The MVP Award Doesn't Mean a Darn Thing

Alex Campbell
FiredUp Network Sports Writer


Friday, May 5, 2023

The NBA MVP Award doesn't Mean Anything

I've never been a big awards guy, personally or professionally; I don't really care who wins awards. So, I didn't really care who won the Embid/Jokic MVP race this year, but I do think winning matters.  Forgive me, this is going to be a bit of a big picture rant on the NBA and the MVP race.  But it's not about Jokic or Embiid, not really.

I think we have to take a step back and look at what has happend to the NBA over the last 8-10 years and how it has impacted the awards race. The regular season TV ratings are simply awful, and over that time span they have simply gotten worse and worse. One of the reasons that the regular season TV ratings are awful is because nobody in the league cares about winning in the regular season, not really.

The last 5 players who have won the NBA MVP award, in their entire careers, have 1 title and 3 finals appearances.  The 5 players berfore that to win the NBA MVP award, in their careers, have 15 titles and 9 times as many finals appearances as the more recent recipients.  That's the crux of my beef here, the MVP trophy has become an amalgamation of stats and 'look at me' highlights.  Here's a prime example, the 76ers this season were 13-5 with Embid out of the lineup.  They have a higher winning percentage, and a higher NET rating when he doesn't play; and that's not even discussed.  The Nuggets, by contrast, are terrible without Jokic, they're not the same team when Jokic doesn't play.  But the regular season has become so trivial that load management has become a bigger issue than winning most nights, and only recently did Adam Silver even suggest that it's a problem.  If the regular season doesn't matter, then winning in the regular season doesn't matter, not that much.  Jokic being the lynch pin on a #1 seeded team is like 7th in the pecking order of what makes a modern NBA MVP.  It's just become a showcase of 'me', it doesn't matter when the stars play or what their record is and the controversial MVP race is a symptom of it. It simply doesn't matter that the 6ers are actually better when Embid doesn't play. 

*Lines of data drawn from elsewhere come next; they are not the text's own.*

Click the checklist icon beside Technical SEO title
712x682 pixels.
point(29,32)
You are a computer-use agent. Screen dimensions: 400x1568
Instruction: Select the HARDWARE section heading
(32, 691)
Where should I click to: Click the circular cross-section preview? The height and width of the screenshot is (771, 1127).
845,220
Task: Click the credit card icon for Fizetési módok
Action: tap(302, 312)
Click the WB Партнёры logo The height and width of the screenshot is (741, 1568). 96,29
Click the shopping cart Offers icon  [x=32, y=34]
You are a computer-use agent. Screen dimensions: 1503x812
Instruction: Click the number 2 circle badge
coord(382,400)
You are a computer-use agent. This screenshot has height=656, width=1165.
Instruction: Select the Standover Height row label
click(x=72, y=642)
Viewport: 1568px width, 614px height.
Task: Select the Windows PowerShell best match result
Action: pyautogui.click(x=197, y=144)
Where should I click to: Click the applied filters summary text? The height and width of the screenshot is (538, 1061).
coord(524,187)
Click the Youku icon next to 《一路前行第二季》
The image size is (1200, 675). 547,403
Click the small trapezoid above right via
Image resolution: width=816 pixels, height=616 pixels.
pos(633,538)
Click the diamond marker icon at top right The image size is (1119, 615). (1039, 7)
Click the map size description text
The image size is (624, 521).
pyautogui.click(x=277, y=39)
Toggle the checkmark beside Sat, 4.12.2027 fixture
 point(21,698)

In the last 20 years, the MVP has won a title just 3 times.  Twice it was Lebron in Miami, so if you just take Lebron out of the discussion it basically doesn't happen.  But if you look at the previous 20 years, half the time the MVP won a title.  Back then you were part of a collective effort, the regular season mattered more, the seeding mattered, and it was about winning and culture.  Look, I'm not saying stats don't matter.  But have we ever though for 5 minutes that Harden or Westbrook we're truly the most valuable players in the league? They're just really gifted and talented but Lebron and a few other players were easily more valuable in both of their MVP years.

So that's my issue, I don't have an issue with who won the award, I take issue with what the Most Valuable trophy has become.  As a league, if you wonder why you're NBA regular season ratings are plumeting, it's because the audience can tell that it doesn't matter to you.  The stars play 60-66 games. 66 games, that's how many Embiid played this year.  Stars can take 20-25% of the season off and still win the MVP.  That's my issue, most of us non-NBA playing 'normal' folks can't take a quarter of the work year off and still keep our jobs, let alone win an award.